Şimşek, “vergi harcamalarının sadece sermaye kesimine sağlandığı yönündeki” iddiaların da doğruyu yansıtmadığını anlatım ederek, “En büyük vergi harcama kalemi nedir biliyor musunuz? Asgari ücretten vergi almamamızın 2025’teki maliyeti 853 milyar lira. Bütün vergi harcamalarının neredeyse 3’te biri. AR-GE faaliyetleri ve istihdam sağlayacak yatırımlar için 683 milyar lira vergi harcaması öngörüyoruz. Biz yatırımları desteklemeyelim mi? AR-GE’yi desteklemeyelim mi?” diye konuştu.

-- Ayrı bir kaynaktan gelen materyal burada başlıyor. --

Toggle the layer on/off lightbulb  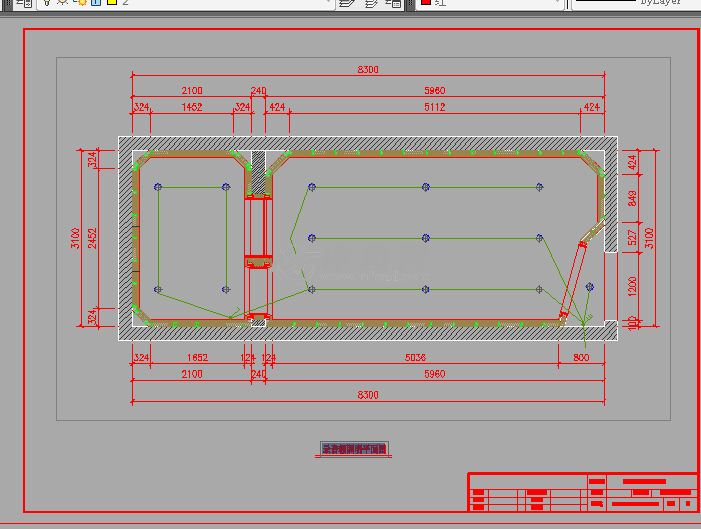click(x=47, y=4)
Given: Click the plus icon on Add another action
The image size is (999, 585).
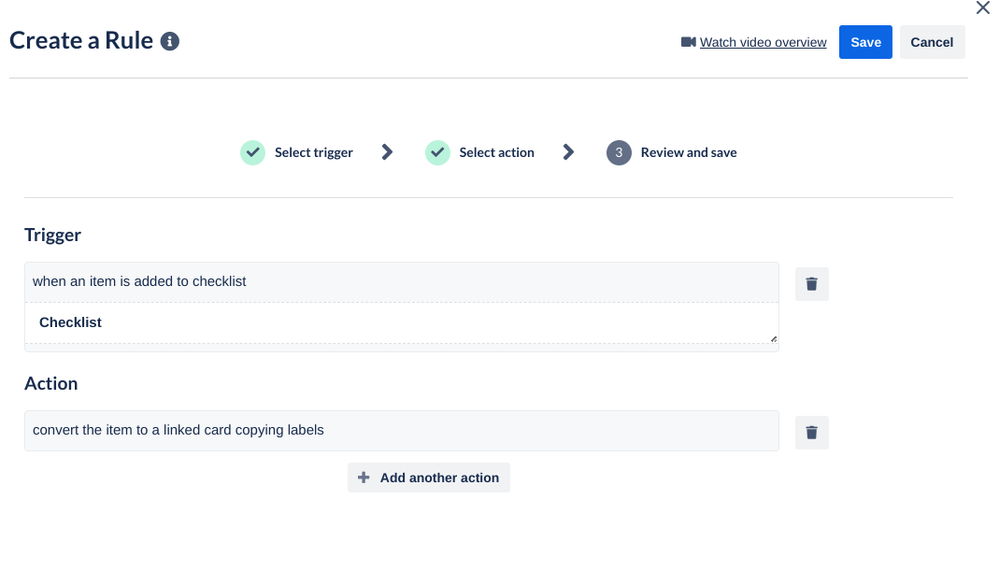Looking at the screenshot, I should (363, 477).
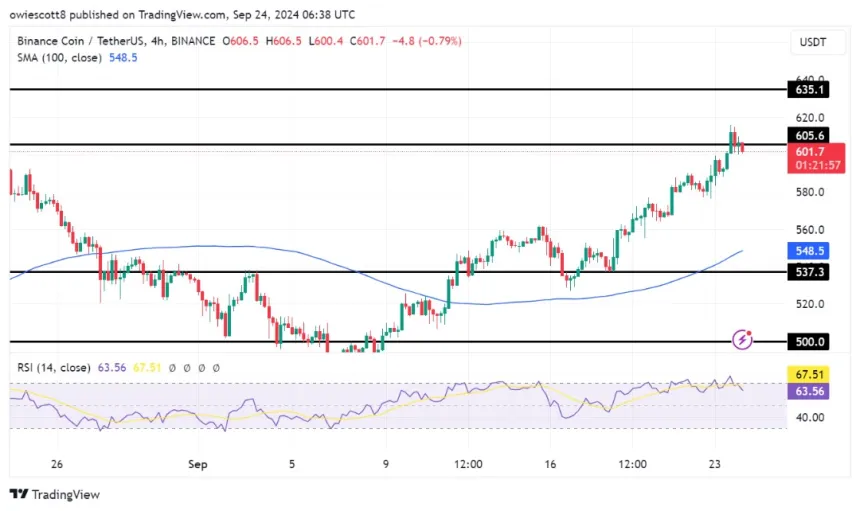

Kayıt dışılıkla savaşım kapsamında meydana getirilen denetimlere ait informasyon veren Şimşek, vergi borçlarının silmiş olduğu iddialarının da doğruyu yansıtmadığına işaret etti. Şimşek, “Meclisimizin kanun düzenlemesiyle ancak alacaklar silinebilir.” ifadesini kullandı.

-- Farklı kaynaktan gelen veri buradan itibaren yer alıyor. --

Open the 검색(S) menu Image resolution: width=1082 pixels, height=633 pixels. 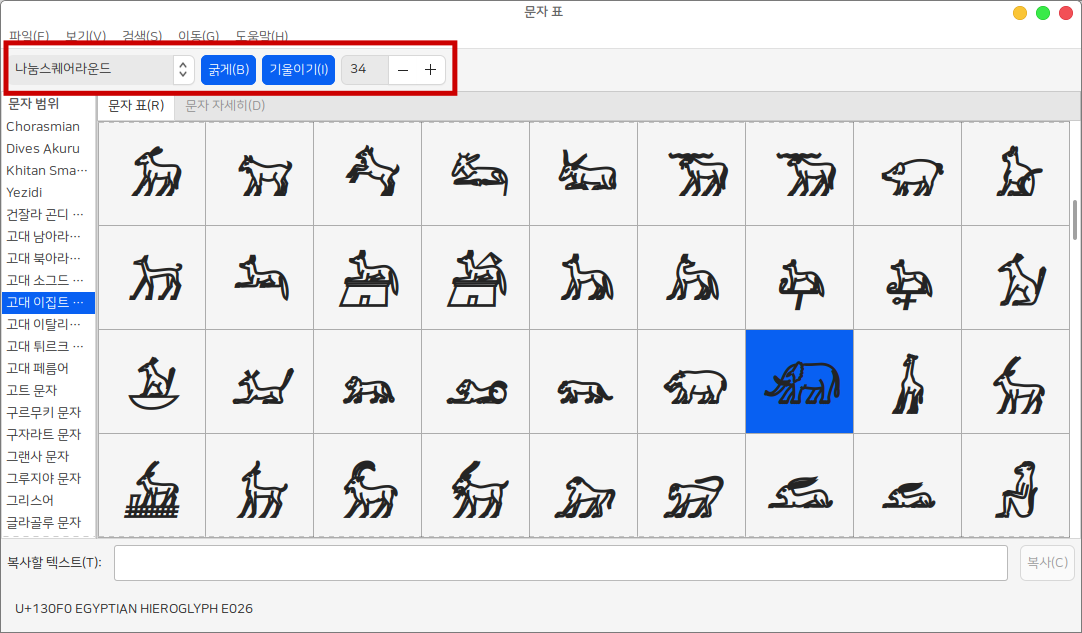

“AYLIK VE ÜCRETLERDE İYİLEŞTİRMELERLE ENFLASYONUN ÜZERİNDE ARTIŞ YAPILDI”
Bakan Şimşek, çalışanların ve emeklilerin devamlı yanında olduklarını vurgulayarak, aylık ve ücretlerde iyileştirmelere gidildiğini ve enflasyonun üstünde artış yapıldığını söylemiş oldu. Buna ait örnekler veren Şimşek, “Çalışanlarımızı, emeklilerimizi enflasyona ezdirmedik, ezdirmeyeceğiz. Bu programda da hedefimiz bu yönde, değişmedi. Enflasyon şu anda yüzde 47’dir, yıl sonu muhtemelen yüzde 45 olacak. Bu yıl en düşük memur maaş artışı yüzde 78. Enflasyonun 1,7 katı. En düşük emekli aylığı yüzde 68 arttı, enflasyonun 1,5 katı. Asgari ücret de muhtemelen enflasyonun üzerinde seyredecek.” değerlendirmelerinde bulunmuş oldu.

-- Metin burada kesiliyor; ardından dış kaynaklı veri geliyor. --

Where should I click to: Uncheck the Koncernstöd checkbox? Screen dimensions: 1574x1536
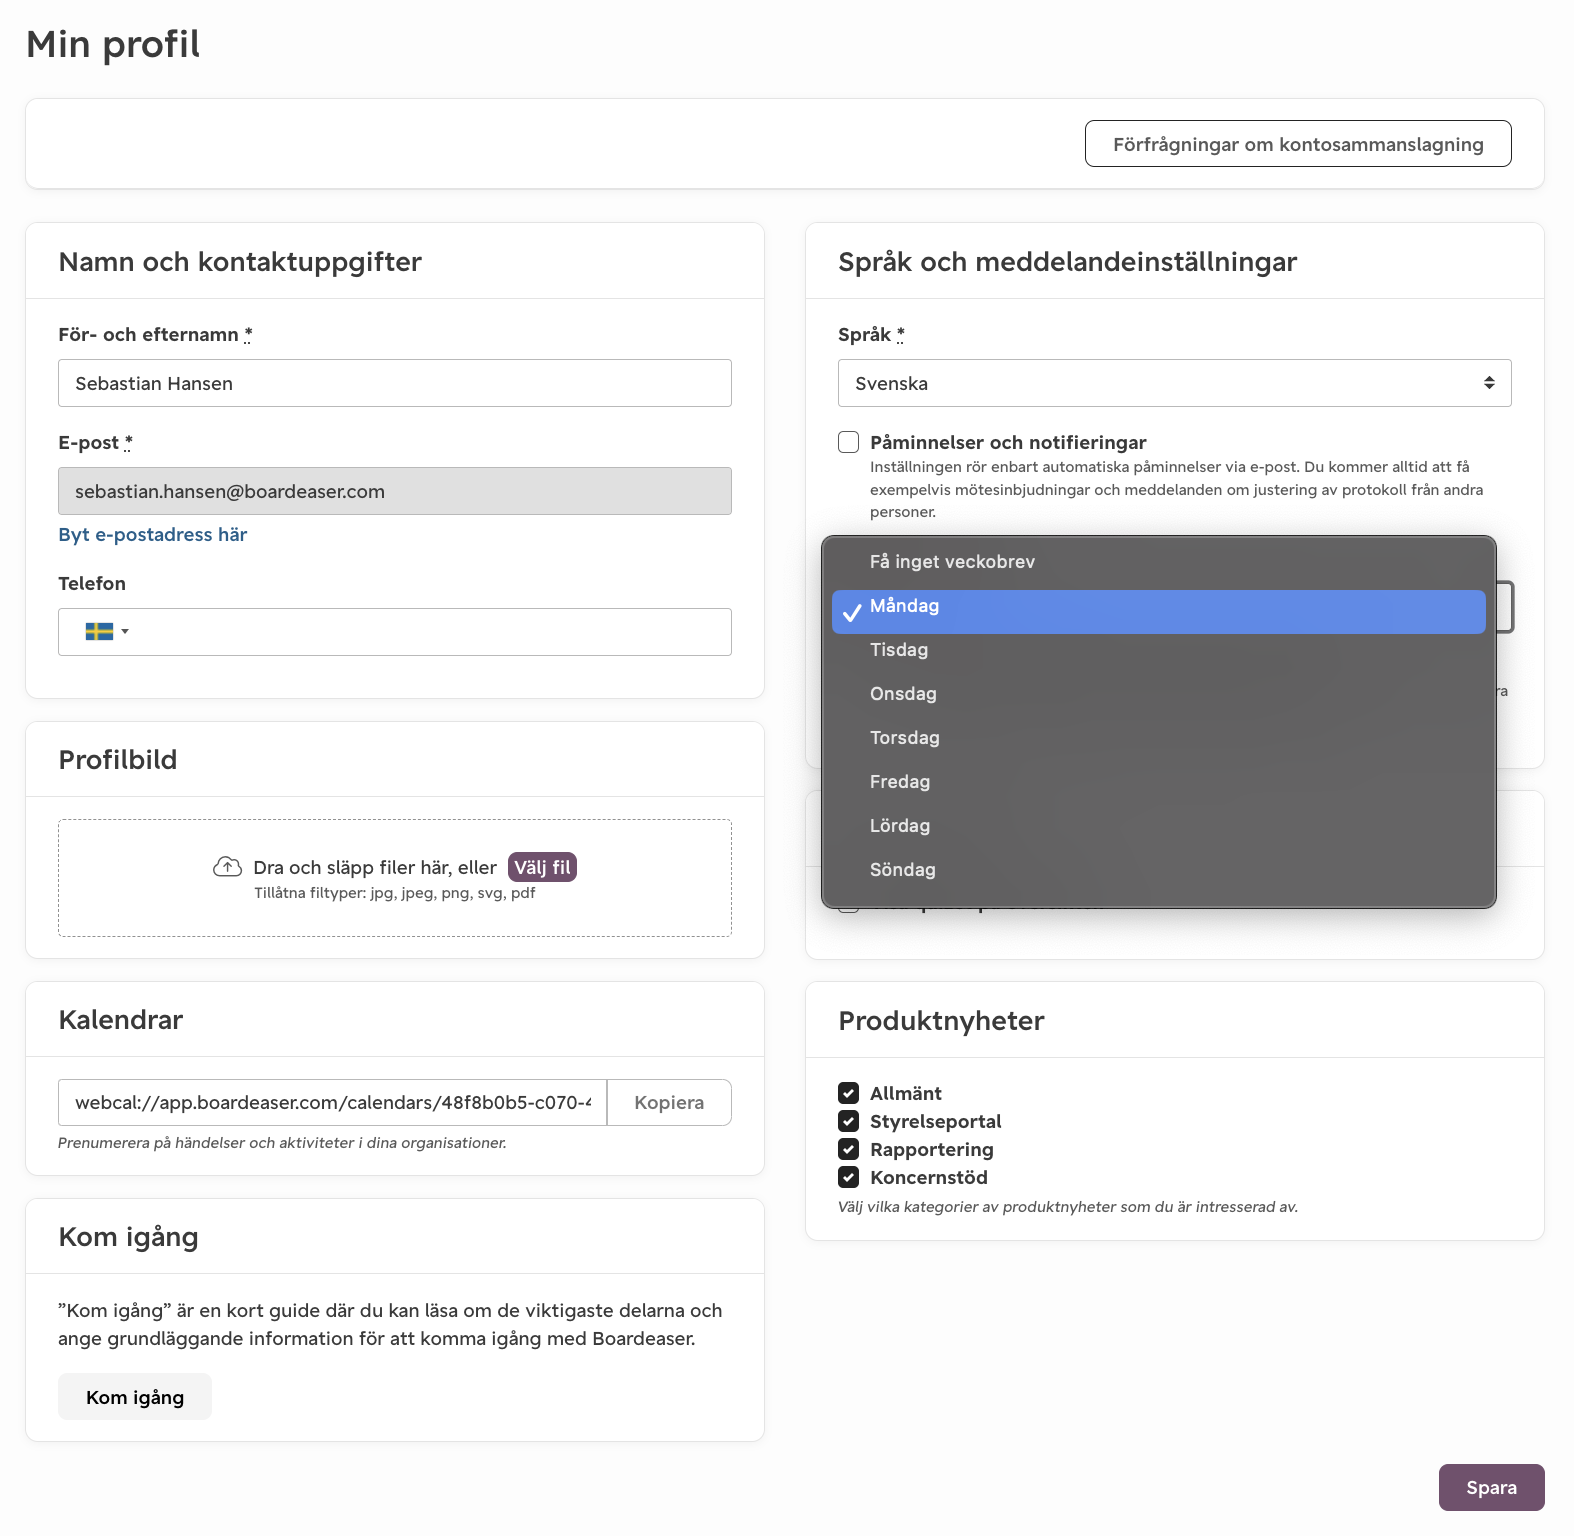[x=849, y=1177]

Bütçede öğrencilerin, gençlerin, engellilerin, 65 yaş üzeri büyüklerin, çiftçilerin, esnafın, sanatkarların, çalışanların, emeklilerin ve topluluğun tüm kesimlerinin olduğunu belirten Şimşek, laflarını şu şekilde sürdürdü:
“Temelleri sağlamlaştırmak hususunda önemli mesafeler kaydettik. Küresel ekonomide karşı karşıya kaldığımız meydan okumaların ve ülkemizdeki yapısal sorunların kolay çözümü olmadığını biliyoruz, kabul ediyoruz. Bu sorunları çözmek için uyguladığımız bir program var, bunu kararlılıkla uygulamaya devam edeceğiz. Çünkü amacımız bir taraftan makrofinansal istikrarı tesis etmek, bir taraftan tabii ki temel sorunları çözmektir. Kaynaklarımızı daha verimli kullanarak yatırımı, istihdamı, ihracatı artıracağız. Enflasyon yeni bir sorun değil. 70’lerde, 80’lerde, 90’larda da sorundu. AK Parti döneminde tek haneye indirmiştik, tekrar tek haneye indireceğiz.”
Öte taraftan Bakan Şimşek’in Genel Kuruldaki sunumunu, eşi Esra Şimşek de dinleyici locasından izledi.